Cuda NPP Filter Median functions

Question

Was wondering if any one more versed in how to call this NPP cuda function could tell me where the mistake is occurring?


#define gpuErrchk(ans) gpuAssert((ans), __FILE__, __LINE__)
inline int gpuAssert(cudaError_t code, const char *file, int line)
{
    if (code != cudaSuccess) 
    {
        fprintf(stderr, "GPUassert: %s %s %d\n", cudaGetErrorString(code), file, line);
        return 1;
    }
    return 0;
}

int gpuMedfilt2(const float* pSrc, float* pDst, int M, int N, int winSize)
{

    NppStatus status;
    Npp32f* d_in, *d_out;
    Npp32s nSrcStep = N * sizeof(float), nDstStep = N * sizeof(float);
    NppiSize oSizeROI = {N, M};
    NppiSize oMaskSize = {winSize, winSize};
    NppiPoint oAnchor = {oMaskSize.width / 2, oMaskSize.height / 2};
    Npp8u* pBuffer;
    Npp32u pBufferSize;
    size_t d_in_pitch, d_out_pitch;


    if (gpuErrchk(cudaMallocPitch((void**)&d_in, &d_in_pitch, N * sizeof(float), M)))
        return 0;

    if (gpuErrchk(cudaMallocPitch((void**)&d_out, &d_out_pitch, N * sizeof(float), M)))
    {
        cudaFree((void*)d_in);
        return 0;
    }
    if (gpuErrchk(cudaMemcpy2D((void*)d_in, d_in_pitch, (const void*)pSrc, nSrcStep, N * sizeof(float), M, cudaMemcpyHostToDevice)))
    {
        cudaFree((void*)d_in);
        cudaFree((void*)d_out);
        return 0;
    }

    if ((status = nppiFilterMedianGetBufferSize_32f_C1R(oSizeROI, oMaskSize, &pBufferSize)) != NPP_SUCCESS)
    {
        fprintf(stderr, "NPP Error: Failed to calculate buffer space for median filter operation\n");
        cudaFree((void*)d_in);
        cudaFree((void*)d_out);
        return 0;
    }

    if (gpuErrchk(cudaMalloc((void**)&pBuffer, pBufferSize)))
    {
        fprintf(stderr, "NPP Error: Failed to allocate buffer space for median filter operation\n");
        cudaFree((void*)d_in);
        cudaFree((void*)d_out);
        return 0;
    }

    if ((status = nppiFilterMedian_32f_C1R(d_in, d_in_pitch, d_out, d_out_pitch, oSizeROI, oMaskSize, oAnchor, pBuffer)) != NPP_SUCCESS)
    {
        fprintf(stderr, "NPP Error: Failed to call nppiFilterMedian_32f_C1R function\n");
        cudaFree((void*)pBuffer);
        cudaFree((void*)d_in);
        cudaFree((void*)d_out);
        return 0;
    }

    if (gpuErrchk(cudaMemcpy2D((void*)pDst, nDstStep, (const void*)d_out, d_out_pitch, sizeof(float) * N, M, cudaMemcpyDeviceToHost)))
    {
        cudaFree((void*)pBuffer);
        cudaFree((void*)d_in);
        cudaFree((void*)d_out);
        return 0;
    }

    return 1;
}

compute-sanitizer shows many errors.

My main looks like this,

float* in = malloc(sizeof(float) * M * N);
float* out = malloc(sizeof(float) * M * N);
gpuMedfilt2(in, out, M, N, 5);

Thank you for any insight.

I feel like something is wrong with the cudaMallocPitch and the cudaMemcpy2D. I am not getting the memory sizes right?

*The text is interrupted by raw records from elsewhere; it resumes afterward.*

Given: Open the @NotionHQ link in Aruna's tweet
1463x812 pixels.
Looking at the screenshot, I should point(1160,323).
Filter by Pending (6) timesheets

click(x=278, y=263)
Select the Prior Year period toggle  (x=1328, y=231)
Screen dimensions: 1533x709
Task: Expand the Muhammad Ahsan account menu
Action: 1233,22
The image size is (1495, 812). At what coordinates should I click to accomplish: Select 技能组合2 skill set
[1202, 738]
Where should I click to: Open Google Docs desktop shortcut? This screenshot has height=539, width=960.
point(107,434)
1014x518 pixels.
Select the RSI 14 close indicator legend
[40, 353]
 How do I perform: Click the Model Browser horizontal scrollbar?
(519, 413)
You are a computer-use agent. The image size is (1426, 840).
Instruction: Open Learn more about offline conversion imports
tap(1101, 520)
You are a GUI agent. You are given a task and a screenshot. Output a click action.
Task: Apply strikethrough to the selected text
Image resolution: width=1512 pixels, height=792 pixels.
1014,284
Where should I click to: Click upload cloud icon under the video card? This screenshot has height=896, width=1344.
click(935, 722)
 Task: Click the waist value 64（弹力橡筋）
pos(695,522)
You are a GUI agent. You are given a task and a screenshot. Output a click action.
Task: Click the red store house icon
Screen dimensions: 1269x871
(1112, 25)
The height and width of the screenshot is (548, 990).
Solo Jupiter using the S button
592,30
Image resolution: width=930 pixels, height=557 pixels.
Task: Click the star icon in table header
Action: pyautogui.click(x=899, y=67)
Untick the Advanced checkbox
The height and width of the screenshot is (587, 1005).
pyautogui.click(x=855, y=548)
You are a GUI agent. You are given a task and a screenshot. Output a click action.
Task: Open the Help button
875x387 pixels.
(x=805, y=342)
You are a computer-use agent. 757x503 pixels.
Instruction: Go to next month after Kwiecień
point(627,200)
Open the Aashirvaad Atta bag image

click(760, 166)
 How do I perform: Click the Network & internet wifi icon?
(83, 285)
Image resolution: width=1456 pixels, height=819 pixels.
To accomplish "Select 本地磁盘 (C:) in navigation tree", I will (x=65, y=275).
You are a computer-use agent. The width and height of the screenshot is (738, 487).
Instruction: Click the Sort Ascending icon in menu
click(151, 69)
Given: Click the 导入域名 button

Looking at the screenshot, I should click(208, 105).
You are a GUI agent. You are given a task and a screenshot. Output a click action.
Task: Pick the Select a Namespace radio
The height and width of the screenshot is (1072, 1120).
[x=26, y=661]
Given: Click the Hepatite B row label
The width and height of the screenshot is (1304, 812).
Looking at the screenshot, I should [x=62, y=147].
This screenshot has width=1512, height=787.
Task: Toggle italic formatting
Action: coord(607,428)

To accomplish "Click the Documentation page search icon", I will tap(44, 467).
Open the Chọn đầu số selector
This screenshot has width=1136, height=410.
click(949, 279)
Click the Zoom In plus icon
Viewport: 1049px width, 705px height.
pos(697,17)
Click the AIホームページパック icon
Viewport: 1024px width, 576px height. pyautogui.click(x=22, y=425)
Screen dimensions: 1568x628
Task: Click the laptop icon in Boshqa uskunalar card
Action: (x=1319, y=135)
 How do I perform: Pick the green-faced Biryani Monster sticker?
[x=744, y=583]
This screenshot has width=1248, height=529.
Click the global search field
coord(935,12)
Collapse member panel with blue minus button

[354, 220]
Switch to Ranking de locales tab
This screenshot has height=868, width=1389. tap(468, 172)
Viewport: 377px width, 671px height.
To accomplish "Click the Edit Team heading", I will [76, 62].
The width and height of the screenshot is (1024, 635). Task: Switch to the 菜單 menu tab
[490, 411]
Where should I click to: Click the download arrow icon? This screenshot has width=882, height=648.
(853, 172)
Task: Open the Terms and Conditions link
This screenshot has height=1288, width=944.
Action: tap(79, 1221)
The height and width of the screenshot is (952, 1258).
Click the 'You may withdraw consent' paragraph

Here is output from compute-sanitizer, this occurs around ~100+ times.

========= Invalid __global__ read of size 4 bytes
=========     at 0x2b8 in void FilterMedianKernelSortingNetworkShared::RunKernel5x5<float, (int)1, (int)1, (int)25>(Pixel<T1, T2> *, int, NppiSize, NppiSize, const Pixel<T1, T2> *, int, int)
=========     by thread (1,0,0) in block (0,2,0)
=========     Address 0x701d1fffc is out of bounds
=========     and is 4 bytes before the nearest allocation at 0x701d20000 of size 25,600 bytes
=========     Saved host backtrace up to driver entry point at kernel launch time
=========     Host Frame: [0x30b442]
=========                in /lib/x86_64-linux-gnu/libcuda.so.1
=========     Host Frame: [0x393adb]
=========                in /home/rctodd/cuda11.7/lib/libnppif.so.11
=========     Host Frame: [0x3ef278]
=========                in /home/rctodd/cuda11.7/lib/libnppif.so.11
=========     Host Frame: [0x140046]
=========                in /home/rctodd/cuda11.7/lib/libnppif.so.11
=========     Host Frame: [0x1401cb]
=========                in /home/rctodd/cuda11.7/lib/libnppif.so.11
=========     Host Frame:nppiFilterMedian_32f_C1R [0x12266f]
=========                in /home/rctodd/cuda11.7/lib/libnppif.so.11
=========     Host Frame:gpuMedfilt2 [0x1601]
=========                in /home/rctodd/code/cuda/cuMedfilt2/libgpuMedfilt2.so
=========     Host Frame:main [0x127e]
=========                in /home/rctodd/code/cuda/cuMedfilt2/./app
=========     Host Frame:../csu/libc-start.c:342:__libc_start_main [0x24083]
=========                in /lib/x86_64-linux-gnu/libc.so.6
=========     Host Frame:_start [0x110e]
=========                in /home/rctodd/code/cuda/cuMedfilt2/./app
=========

ldd of my shared library I compile against

ldd libgpuMedfilt2.so 
    linux-vdso.so.1 (0x00007fff6533d000)
    libcudart.so.11.0 => /home/rctodd/cuda11.7/lib/libcudart.so.11.0 (0x00007f1bb2911000)
    libnppif.so.11 => /home/rctodd/cuda11.7/lib/libnppif.so.11 (0x00007f1badfbc000)
    libstdc++.so.6 => /lib/x86_64-linux-gnu/libstdc++.so.6 (0x00007f1baddc8000)
    libc.so.6 => /lib/x86_64-linux-gnu/libc.so.6 (0x00007f1badbd6000)
    /lib64/ld-linux-x86-64.so.2 (0x00007f1bb2bbd000)
    libdl.so.2 => /lib/x86_64-linux-gnu/libdl.so.2 (0x00007f1badbd0000)
    libpthread.so.0 => /lib/x86_64-linux-gnu/libpthread.so.0 (0x00007f1badbad000)
    librt.so.1 => /lib/x86_64-linux-gnu/librt.so.1 (0x00007f1badba1000)
    libnppc.so.11 => /home/rctodd/cuda11.7/lib/libnppc.so.11 (0x00007f1bad813000)
    libm.so.6 => /lib/x86_64-linux-gnu/libm.so.6 (0x00007f1bad6c4000)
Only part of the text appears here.